A distributed system is any computer system consisting of multiple machines that work together on a common problem. Distributed systems appear in many areas of computing, including cloud computing, mobile computing, edge computing, the internet of things, aerospace systems, and more. Distributed systems have been both interesting and difficult to build because their components may be autonomous and highly failure-prone. Students will learn the fundamental principles of distributed systems, study examples of current distributed systems, and build their own distributed systems from scratch. Topics include concurrency, fault tolerance, replication, consistency, agreement.
Students will undertake a final project that involves building and evaluating a custom distributed system. Grading will be based on assignments, exams, and a final project.
This will be a fun and challenging class for students who like to
build working software systems. Distributed systems connects the
very practical aspects of software engineering (e.g. like how to handle
a network disconnection) and the fundamental principles of computers
(e.g. whether a partitioned system can reach agreement.) The skills
that you learn here will apply directly to advanced systems used in industry.
Five programming assignments are required, due approximately two weeks apart for the first ten weeks of the semester. The assignments together build towards an implementation of a scalable key-value store that could run in a cloud service or as a peer-to-peer system.
In the final project, students will propose, build, and measure a distributed system of their own design, which must make use of multiple techniques discussed in class to achieve a system that is robust and performant. Examples might include a distributed filesystem, a parallel programming model, or a peer-to-peer data routing system.

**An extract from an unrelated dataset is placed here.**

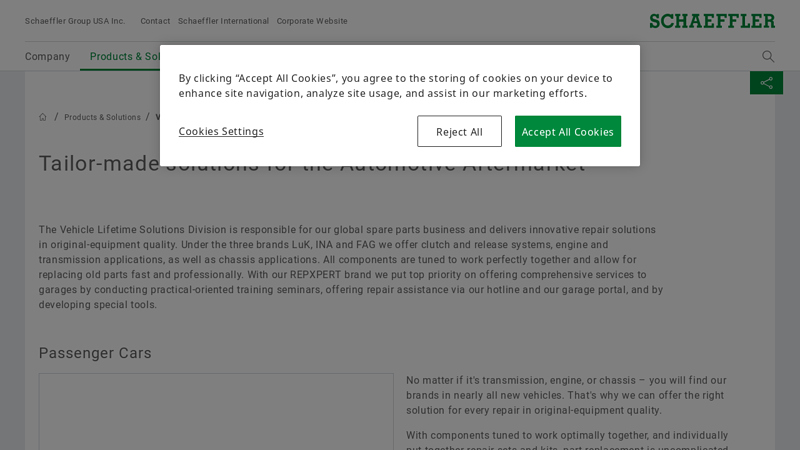
Task: Click the Passenger Cars heading
Action: [x=95, y=353]
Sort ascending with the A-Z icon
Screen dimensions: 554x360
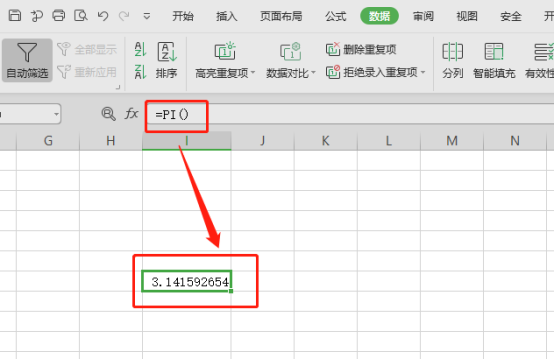point(140,49)
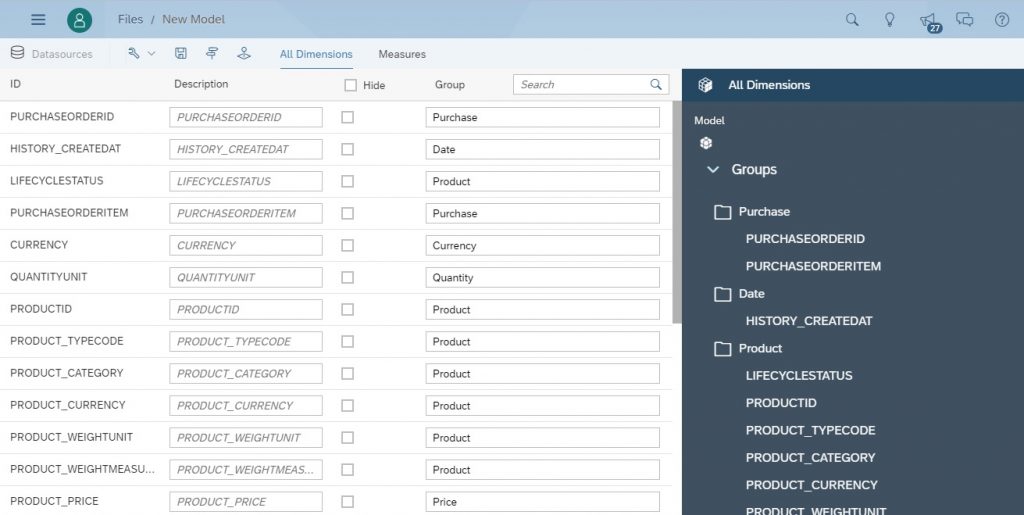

The final submission will include a project report describing the design of the system.
Graduate students taking CSE 60771 will have the following additional work. A selection of paper readings will be assigned that address the course topics in greater detail, balanced between "classic" results in distributed systems and specific case studies in distributed systems design. In addition, the final project report must be written as an academic suitable for submission to an academic conference, including a problem statement, survey of related work, system design, and a complete performance evaluation.